# EXERCISE DETAILS
Each line below from the one containing "Iniciar sesión (116, 10)" through the one containing "Pokémon GO inicia" should be output exactly as it stands, and no other line should appear.
+ + + +
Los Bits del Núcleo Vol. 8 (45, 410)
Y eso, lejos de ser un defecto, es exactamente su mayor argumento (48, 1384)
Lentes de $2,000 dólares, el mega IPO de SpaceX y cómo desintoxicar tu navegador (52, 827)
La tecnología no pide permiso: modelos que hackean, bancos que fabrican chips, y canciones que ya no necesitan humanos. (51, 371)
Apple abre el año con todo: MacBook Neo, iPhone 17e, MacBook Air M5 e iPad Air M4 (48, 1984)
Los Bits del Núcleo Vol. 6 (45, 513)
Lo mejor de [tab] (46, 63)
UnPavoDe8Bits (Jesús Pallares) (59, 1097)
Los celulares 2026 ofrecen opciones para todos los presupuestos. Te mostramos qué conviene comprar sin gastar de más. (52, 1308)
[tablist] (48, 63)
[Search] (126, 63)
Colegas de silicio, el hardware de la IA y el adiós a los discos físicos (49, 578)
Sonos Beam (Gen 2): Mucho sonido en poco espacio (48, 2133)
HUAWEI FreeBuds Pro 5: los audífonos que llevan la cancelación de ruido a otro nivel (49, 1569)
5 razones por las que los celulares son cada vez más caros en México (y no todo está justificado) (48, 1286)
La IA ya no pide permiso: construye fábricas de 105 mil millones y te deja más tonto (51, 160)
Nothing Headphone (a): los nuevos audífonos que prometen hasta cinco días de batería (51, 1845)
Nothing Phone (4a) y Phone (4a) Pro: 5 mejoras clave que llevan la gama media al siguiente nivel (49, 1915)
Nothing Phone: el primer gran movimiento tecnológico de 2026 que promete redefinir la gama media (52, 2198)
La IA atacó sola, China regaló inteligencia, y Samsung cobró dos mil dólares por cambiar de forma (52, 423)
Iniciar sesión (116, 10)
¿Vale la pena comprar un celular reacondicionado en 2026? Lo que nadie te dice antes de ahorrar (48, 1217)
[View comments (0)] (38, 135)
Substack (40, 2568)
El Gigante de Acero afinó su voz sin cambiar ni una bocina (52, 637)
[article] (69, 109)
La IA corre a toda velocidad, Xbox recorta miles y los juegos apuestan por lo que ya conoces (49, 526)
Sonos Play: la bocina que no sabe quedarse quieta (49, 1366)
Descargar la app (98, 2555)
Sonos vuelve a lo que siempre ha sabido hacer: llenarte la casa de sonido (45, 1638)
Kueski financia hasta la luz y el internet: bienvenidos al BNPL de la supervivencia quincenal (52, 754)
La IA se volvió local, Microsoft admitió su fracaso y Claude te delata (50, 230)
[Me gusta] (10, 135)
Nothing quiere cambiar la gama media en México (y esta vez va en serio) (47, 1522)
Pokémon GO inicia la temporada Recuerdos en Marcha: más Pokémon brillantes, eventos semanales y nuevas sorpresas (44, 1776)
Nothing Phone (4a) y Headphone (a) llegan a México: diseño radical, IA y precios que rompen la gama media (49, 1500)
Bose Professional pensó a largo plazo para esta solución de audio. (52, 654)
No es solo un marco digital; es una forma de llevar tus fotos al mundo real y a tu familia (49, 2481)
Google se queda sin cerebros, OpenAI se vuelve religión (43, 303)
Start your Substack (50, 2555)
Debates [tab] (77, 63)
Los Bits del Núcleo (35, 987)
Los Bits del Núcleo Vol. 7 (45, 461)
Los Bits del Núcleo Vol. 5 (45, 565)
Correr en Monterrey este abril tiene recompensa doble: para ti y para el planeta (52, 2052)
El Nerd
+ + + +
# RESPONSE TO THIS TASK
Iniciar sesión (116, 10)
¿Vale la pena comprar un celular reacondicionado en 2026? Lo que nadie te dice antes de ahorrar (48, 1217)
[View comments (0)] (38, 135)
Substack (40, 2568)
El Gigante de Acero afinó su voz sin cambiar ni una bocina (52, 637)
[article] (69, 109)
La IA corre a toda velocidad, Xbox recorta miles y los juegos apuestan por lo que ya conoces (49, 526)
Sonos Play: la bocina que no sabe quedarse quieta (49, 1366)
Descargar la app (98, 2555)
Sonos vuelve a lo que siempre ha sabido hacer: llenarte la casa de sonido (45, 1638)
Kueski financia hasta la luz y el internet: bienvenidos al BNPL de la supervivencia quincenal (52, 754)
La IA se volvió local, Microsoft admitió su fracaso y Claude te delata (50, 230)
[Me gusta] (10, 135)
Nothing quiere cambiar la gama media en México (y esta vez va en serio) (47, 1522)
Pokémon GO inicia la temporada Recuerdos en Marcha: más Pokémon brillantes, eventos semanales y nuevas sorpresas (44, 1776)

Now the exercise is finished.